TEROPONGPUBLIK.CO.ID - Di dunia jurnalistik, peran seorang wartawan kerap kali disalahpahami. Seorang jurnalis sejatinya bukanlah hakim yang dapat memutuskan benar atau salahnya seseorang. Tugas wartawan adalah menyampaikan informasi kepada publik, bukan menghakimi orang yang terlibat dalam suatu peristiwa. Sayangnya, dalam beberapa kasus, jurnalis kerap dianggap memberikan opini atau menilai pihak yang diberitakan, sehingga menimbulkan pandangan bahwa wartawan bertindak seolah-olah sebagai hakim.
Dalam profesinya, wartawan harus selalu memegang prinsip dasar jurnalistik, yaitu bersikap objektif, adil, dan independen. Mereka berkewajiban menuliskan fakta berdasarkan data dan informasi yang telah diverifikasi. Dalam hal ini, wartawan harus berhati-hati agar tidak mencampurkan opini pribadi saat menyampaikan berita. Opini yang tidak berdasarkan fakta dapat menimbulkan interpretasi yang menyesatkan dan dapat berdampak negatif terhadap pihak-pihak yang terlibat.
Profesionalisme jurnalis diukur dari sejauh mana mereka dapat menahan diri untuk tidak memberikan penilaian pribadi terhadap suatu kasus. Dalam situasi tertentu, sangat mudah bagi seorang wartawan untuk tergoda menyampaikan pandangan pribadi, terutama dalam kasus-kasus kontroversial. Di sinilah pentingnya kode etik jurnalistik, yang menggarisbawahi bahwa wartawan tidak boleh menghakimi, hanya menyampaikan informasi berdasarkan bukti dan data yang ada. Hanya hakim di pengadilan yang memiliki kewenangan untuk mengadili dan memutuskan benar atau salahnya seseorang berdasarkan hukum yang berlaku.

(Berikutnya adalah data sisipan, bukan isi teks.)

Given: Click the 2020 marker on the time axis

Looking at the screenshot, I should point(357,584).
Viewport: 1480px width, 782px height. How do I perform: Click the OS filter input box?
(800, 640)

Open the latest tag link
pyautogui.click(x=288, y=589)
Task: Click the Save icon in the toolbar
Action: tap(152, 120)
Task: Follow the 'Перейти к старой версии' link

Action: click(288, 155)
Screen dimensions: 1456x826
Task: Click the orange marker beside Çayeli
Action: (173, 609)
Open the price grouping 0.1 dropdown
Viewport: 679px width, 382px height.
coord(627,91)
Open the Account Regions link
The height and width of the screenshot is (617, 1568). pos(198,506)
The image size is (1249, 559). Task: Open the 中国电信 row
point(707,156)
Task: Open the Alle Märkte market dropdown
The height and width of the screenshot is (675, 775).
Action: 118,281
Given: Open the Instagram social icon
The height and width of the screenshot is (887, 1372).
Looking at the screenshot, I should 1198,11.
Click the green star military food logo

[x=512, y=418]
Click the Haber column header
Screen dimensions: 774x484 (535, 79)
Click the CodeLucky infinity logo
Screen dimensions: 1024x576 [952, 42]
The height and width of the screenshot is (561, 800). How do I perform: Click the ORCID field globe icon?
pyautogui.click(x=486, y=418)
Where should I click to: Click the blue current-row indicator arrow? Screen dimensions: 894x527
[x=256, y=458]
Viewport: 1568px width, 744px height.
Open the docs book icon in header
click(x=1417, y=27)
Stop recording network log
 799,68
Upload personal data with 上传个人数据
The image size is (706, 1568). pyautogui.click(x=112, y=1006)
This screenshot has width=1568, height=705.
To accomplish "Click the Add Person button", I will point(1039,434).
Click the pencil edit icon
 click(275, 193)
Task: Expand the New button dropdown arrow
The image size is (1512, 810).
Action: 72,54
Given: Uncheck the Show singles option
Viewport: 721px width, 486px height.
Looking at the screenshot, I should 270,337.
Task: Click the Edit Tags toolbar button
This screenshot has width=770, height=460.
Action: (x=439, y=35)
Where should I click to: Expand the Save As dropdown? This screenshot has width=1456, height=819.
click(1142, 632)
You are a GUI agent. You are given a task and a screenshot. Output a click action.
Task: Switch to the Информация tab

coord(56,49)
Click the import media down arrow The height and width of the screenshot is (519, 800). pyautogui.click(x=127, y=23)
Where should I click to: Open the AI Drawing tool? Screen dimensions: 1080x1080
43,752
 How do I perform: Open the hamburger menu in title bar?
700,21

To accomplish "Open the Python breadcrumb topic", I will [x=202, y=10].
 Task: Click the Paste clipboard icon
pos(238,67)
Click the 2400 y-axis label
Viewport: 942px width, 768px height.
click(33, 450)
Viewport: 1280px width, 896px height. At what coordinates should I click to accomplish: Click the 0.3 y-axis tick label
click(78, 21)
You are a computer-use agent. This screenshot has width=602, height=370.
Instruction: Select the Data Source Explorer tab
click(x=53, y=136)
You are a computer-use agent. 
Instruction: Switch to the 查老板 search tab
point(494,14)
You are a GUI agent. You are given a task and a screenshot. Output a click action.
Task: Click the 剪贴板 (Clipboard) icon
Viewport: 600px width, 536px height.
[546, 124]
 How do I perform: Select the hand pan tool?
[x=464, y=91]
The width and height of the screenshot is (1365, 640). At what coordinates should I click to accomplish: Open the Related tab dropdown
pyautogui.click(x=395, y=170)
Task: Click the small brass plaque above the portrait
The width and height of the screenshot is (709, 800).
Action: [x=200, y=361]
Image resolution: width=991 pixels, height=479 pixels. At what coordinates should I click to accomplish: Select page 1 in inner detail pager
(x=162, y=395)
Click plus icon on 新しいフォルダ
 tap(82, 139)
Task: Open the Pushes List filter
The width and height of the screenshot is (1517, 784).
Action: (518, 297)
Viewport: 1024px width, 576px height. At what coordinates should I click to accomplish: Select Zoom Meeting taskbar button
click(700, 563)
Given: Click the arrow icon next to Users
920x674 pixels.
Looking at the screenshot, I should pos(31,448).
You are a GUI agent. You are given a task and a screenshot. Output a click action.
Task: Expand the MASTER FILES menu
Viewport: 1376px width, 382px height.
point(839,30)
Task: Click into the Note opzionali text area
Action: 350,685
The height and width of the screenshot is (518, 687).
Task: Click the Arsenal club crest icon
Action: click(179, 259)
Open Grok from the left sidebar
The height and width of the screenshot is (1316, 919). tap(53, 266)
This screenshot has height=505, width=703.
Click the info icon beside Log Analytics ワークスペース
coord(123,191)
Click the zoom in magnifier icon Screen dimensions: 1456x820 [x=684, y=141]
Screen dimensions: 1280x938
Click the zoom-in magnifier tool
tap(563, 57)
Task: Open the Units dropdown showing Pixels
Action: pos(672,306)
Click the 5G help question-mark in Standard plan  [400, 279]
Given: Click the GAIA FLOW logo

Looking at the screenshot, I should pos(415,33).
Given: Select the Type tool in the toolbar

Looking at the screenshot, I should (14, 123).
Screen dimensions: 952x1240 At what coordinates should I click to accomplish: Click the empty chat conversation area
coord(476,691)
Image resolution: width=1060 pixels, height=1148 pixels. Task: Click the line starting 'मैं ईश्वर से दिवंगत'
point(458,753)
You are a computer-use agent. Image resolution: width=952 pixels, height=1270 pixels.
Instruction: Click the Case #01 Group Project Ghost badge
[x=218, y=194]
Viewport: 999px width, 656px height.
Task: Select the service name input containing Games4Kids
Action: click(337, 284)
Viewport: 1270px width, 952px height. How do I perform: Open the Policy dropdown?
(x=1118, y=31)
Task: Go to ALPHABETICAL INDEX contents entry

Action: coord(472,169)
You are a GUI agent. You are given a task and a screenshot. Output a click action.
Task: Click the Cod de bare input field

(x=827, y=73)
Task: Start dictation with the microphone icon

Kasus-kasus pemberitaan yang bersifat sensitif, seperti kasus hukum, sering kali menjadi perhatian publik. Dalam situasi seperti ini, wartawan harus ekstra hati-hati dalam memilih kata-kata yang digunakan agar tidak menimbulkan kesan bahwa pihak yang diberitakan telah bersalah. Misalnya, dalam kasus dugaan kriminal, wartawan harus menggunakan istilah yang tepat seperti “tersangka” atau “terdakwa” dan menghindari penggunaan kata “pelaku” sebelum ada putusan hukum yang sah. Hal ini penting agar pemberitaan tetap berimbang dan tidak melanggar hak asasi pihak yang diberitakan.
Pemahaman bahwa "wartawan bukan hakim" harus dipegang teguh oleh setiap jurnalis. Penilaian mengenai salah atau benar dalam suatu kasus hukum adalah wewenang pengadilan, bukan media massa. Tugas jurnalis adalah menjadi penghubung antara peristiwa yang terjadi dan masyarakat, memberikan informasi yang faktual tanpa memberikan vonis. Seorang wartawan yang profesional akan selalu berpegang pada prinsip ini, karena pada dasarnya jurnalisme adalah tentang penyampaian fakta, bukan pembentukan opini atau penilaian pribadi.
Dengan menjalankan peran sesuai kode etik jurnalistik, wartawan dapat menjaga integritas dan kepercayaan publik terhadap media. Berita yang obyektif dan tanpa penghakiman adalah fondasi dari jurnalisme yang kredibel.